The Friday lunchtime event was hosted by Jemima Burrill, curator at Greenwich Peninsula's Now Gallery, and broadcast live via Zoom, complete with an enthusiastic chat room and follow-up Q&A. To see when our next talks will take place, click here.
Bowles gave a fascinating insight into Mole Architects' sources of inspiration, strategies for meeting budget demands and environmental standards, and some of their other projects around the country. He also addressed the unusual nature of the project brief.
Developers Knight Dragon had asked each of the practices involved to work in silo, with no knowledge of the surrounding structures being dreamt up by their peers. Other than the fixed plots allotted by the site's masterplan (overseen by architect Hannah Corlett) and a budget that would keep rents in the finished buildings affordable, the architects were given a free hand.
‘What they were seeking was diversity,’Bowles explained, ‘a set of individual responses rather than a corporate [one].’


Besides both being clad in metal, the two buildings designed by Mole have little in common. As Burrill pointed out, you might expect a brief for a pair of structures on one site to result in twins. Bowles, however, was more interested in creating buildings with distinct personalities.

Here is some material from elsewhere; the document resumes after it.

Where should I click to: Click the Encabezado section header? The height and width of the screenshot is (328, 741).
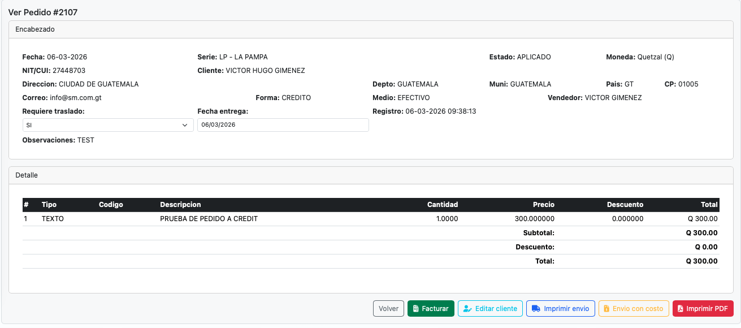coord(34,29)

Low-carbon construction was not a new challenge to Bowles and his team at Mole Architects. As with previous projects, they've turned to timber for their Design District buildings. Use of the material not only results in considerably lower carbon emissions than concrete, but wood has the added benefit of absorbing CO2 as it grows.
One of Design District's biggest architectural gambles has been the diminutive scale of the spaces between buildings. It's unusual in new developments to place buildings close together in a way that echoes more traditional urban environments. But as Bowles pointed out — referring to Terry Farrell's 1980s Comyn Ching Triangle regeneration in Covent Garden — the result can be a kind of space familiar from existing places, something with ‘a scale that encloses you as a human.’

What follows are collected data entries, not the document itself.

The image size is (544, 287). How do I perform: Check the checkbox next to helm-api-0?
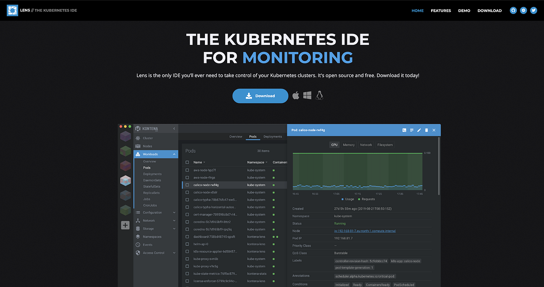pyautogui.click(x=187, y=244)
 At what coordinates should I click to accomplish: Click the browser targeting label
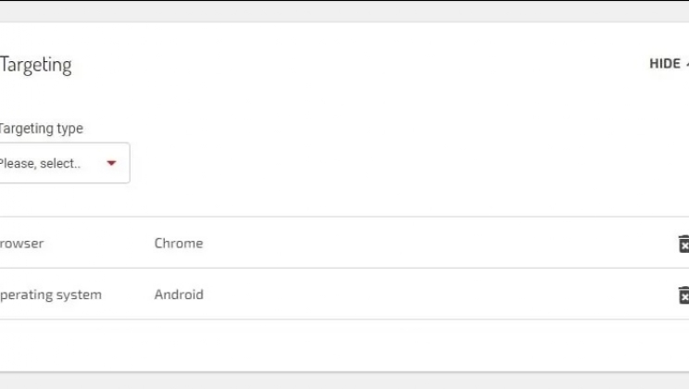coord(21,244)
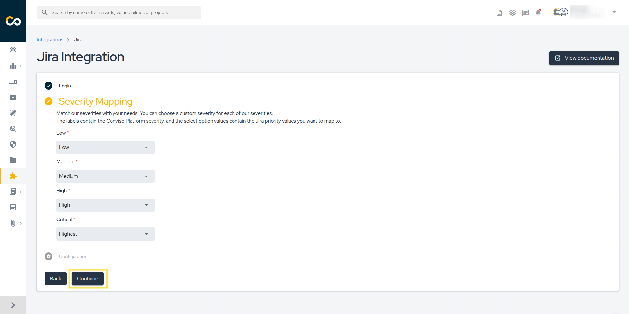Expand the sidebar with bottom chevron
This screenshot has width=629, height=314.
(13, 305)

One of these, C2, is a rectangular reimagining of the ziggurat-like gasometers that crowded this part of London when it was Europe's largest gas producer. The other, D2, is a rhomboid, glowing with the colour — or rather colours — of a gas flame.
Despite little discernible family resemblance, it turns out the siblings have identifiable parents. Bowles showed an archival picture from the Energy Research Station (a government facility once located on the peninsula) depicting a male and female scientist, each holding obscure pieces of equipment. Their function remains unknown, but the shape and materiality of each went on to inform the two buildings.